NORTH PROVIDENCE, R.I. (WPRI) – The personal information of 198 million American voters was vulnerable online for days, stored on an unsecured server by Deep Root Analytics, a media analytics firm that was hired by the Republican National Committee.
In a statement posted to its website, the company said, “Deep Root Analytics has become aware that a number of files within our online storage system were accessed without our knowledge.”
Chris Vickery, a cyber risk analyst at UpGuard, said he discovered the data leak on June 12th. UpGuard said the unsecured data included names, dates of birth, home addresses, phone numbers, and voter registration details.
“If they didn’t have that file password protected or encrypted, it’s easily obtained by people on the internet who want to use that information for the wrong reasons,” said Gian Gentile, of SecurityRI, a security company based in North Providence.
“The data that was accessed was, to the best of our knowledge proprietary information as well as voter data that is publicly available and readily provided by state government offices,” according to Deep Root Analytics.
“This is really big,” Gentile said. “Information was compromised, and even though it may be some minor stuff you can just imagine the future of what they [criminals] can obtain and what they can do with that information.”
It’s unclear if any of the unsecured data was accessed by anyone with criminal intentions, but cybersecurity experts say you should take steps to protect your identity, just in case.
Start by checking your accounts often to monitor for fraudulent activity. Strong passwords are also important.
“I would definitely go with special characters, caps locks, lower case, and maybe once a month, switch it up,” Gentile said.
You should also make sure your security questions aren’t easy to crack.
“Your security questions shouldn’t be all personal easy ones like, ‘What’s my dog’s name?’ ” Gentile said. “You can easily stalk someone on a social media account and find that type of information.”
The full statement from Deep Root Analytics:
Deep Root Analytics has become aware that a number of files within our online storage system were accessed without our knowledge.
Deep Root Analytics builds voter models to help enhance advertiser understanding of TV viewership. The data accessed was not built for or used by any specific client. It is our proprietary analysis to help inform local television ad buying.
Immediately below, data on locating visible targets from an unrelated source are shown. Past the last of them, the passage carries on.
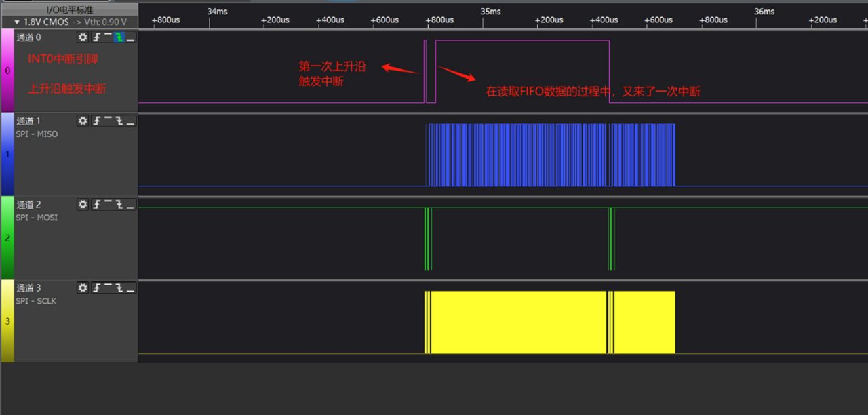Expand the 1.8V CMOS voltage standard dropdown
868x415 pixels.
tap(18, 22)
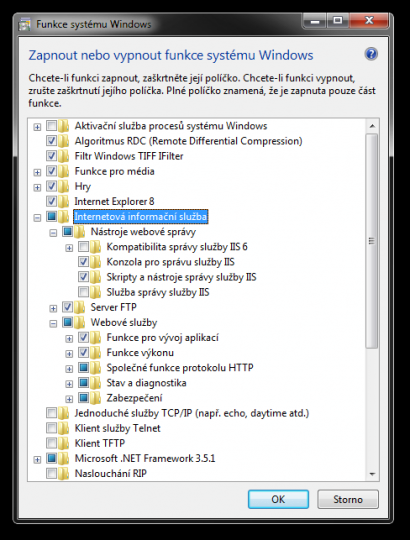
Task: Select Internetová informační služba tree item
Action: click(141, 217)
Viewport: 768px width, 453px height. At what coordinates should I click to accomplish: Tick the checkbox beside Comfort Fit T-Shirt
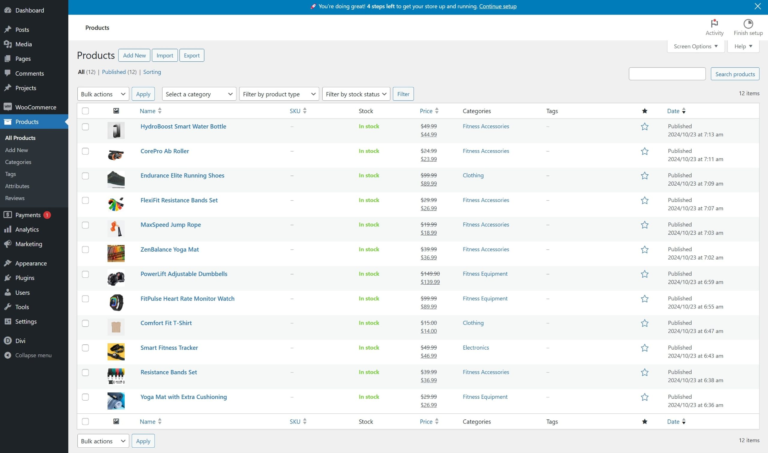click(x=85, y=323)

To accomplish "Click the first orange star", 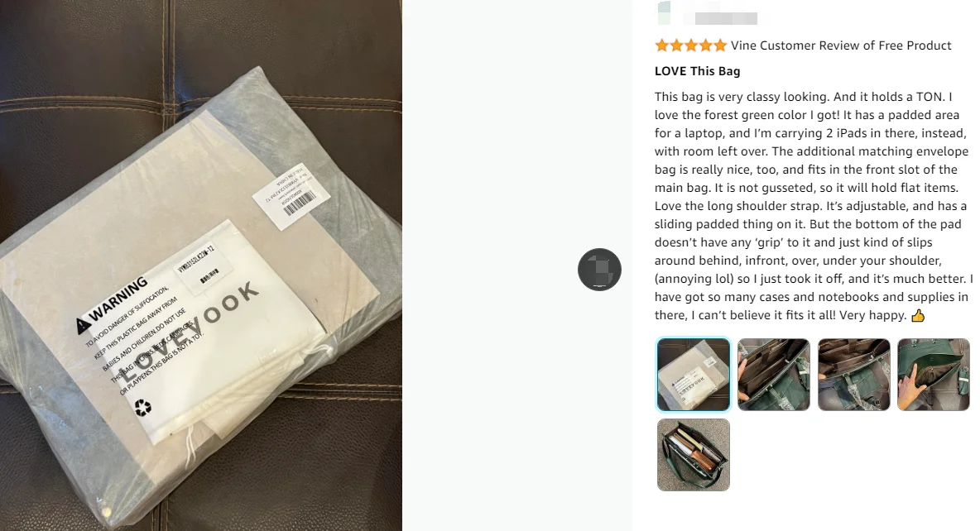I will click(x=662, y=45).
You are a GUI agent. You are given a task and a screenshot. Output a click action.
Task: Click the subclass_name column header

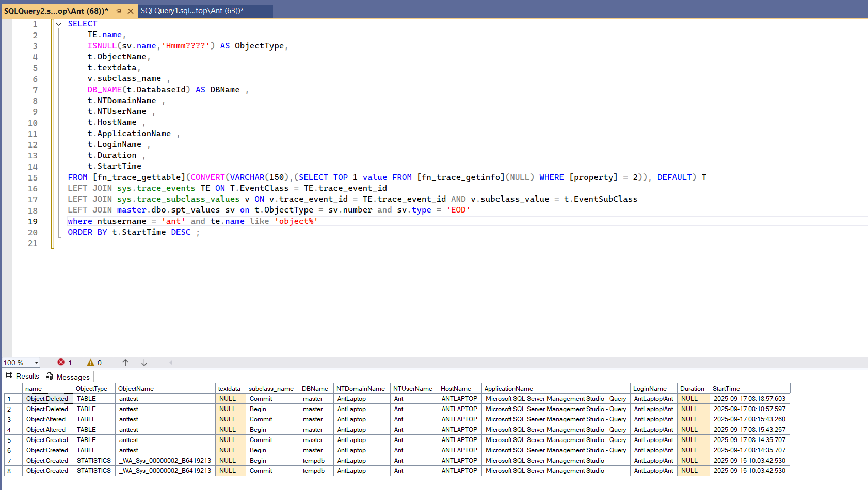click(271, 389)
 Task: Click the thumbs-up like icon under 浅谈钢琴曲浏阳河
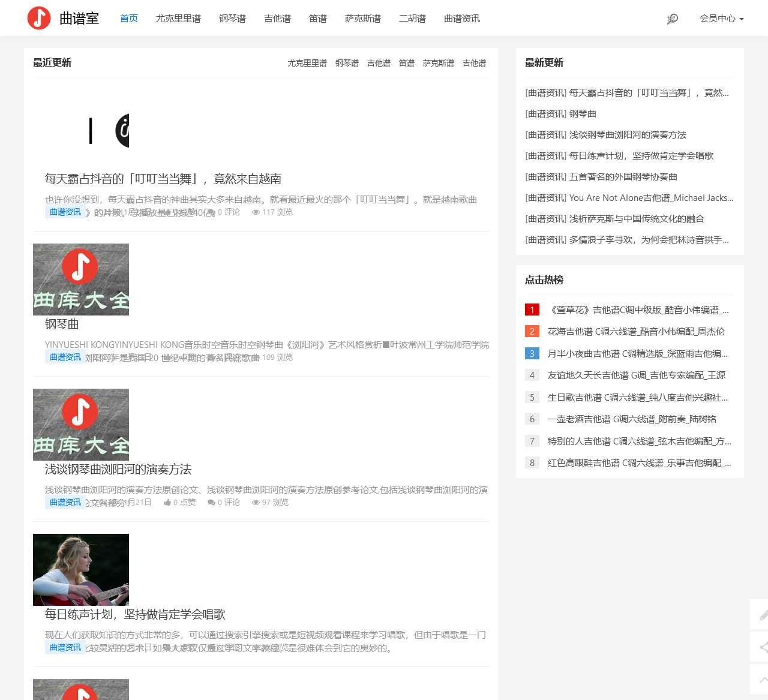pyautogui.click(x=169, y=502)
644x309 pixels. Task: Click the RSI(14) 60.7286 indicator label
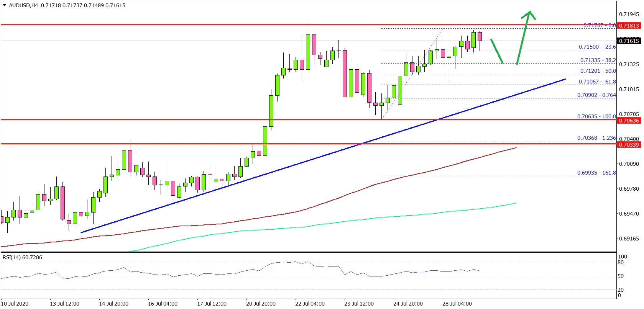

The data that was accessed was, to the best of our knowledge proprietary information as well as voter data that is publicly available and readily provided by state government offices. Since this event has come to our attention, we have updated the access settings and put protocols in place to prevent further access. We take full responsibility for this situation.
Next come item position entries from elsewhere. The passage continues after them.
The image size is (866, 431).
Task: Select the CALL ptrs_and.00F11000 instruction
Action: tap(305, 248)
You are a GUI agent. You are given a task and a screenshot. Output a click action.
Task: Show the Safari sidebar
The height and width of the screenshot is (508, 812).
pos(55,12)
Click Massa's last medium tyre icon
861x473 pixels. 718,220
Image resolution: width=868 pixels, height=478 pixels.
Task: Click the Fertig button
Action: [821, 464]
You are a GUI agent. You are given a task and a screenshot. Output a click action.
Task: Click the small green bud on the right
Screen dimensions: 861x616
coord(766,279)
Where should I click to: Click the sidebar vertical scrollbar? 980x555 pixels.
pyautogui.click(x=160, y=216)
Deep Root Analytics maintains industry standard security protocols. We built our systems in keeping with these protocols and had last evaluated and updated our security settings on June 1, 2017.
We are conducting an internal review and have retained cyber security firm Stroz Friedberg to conduct a thorough investigation. Through this process, which is currently underway, we have learned that access was gained through a recent change in access settings since June 1. We accept full responsibility, will continue with our investigation, and based on the information we have gathered thus far, we do not believe that our systems have been hacked.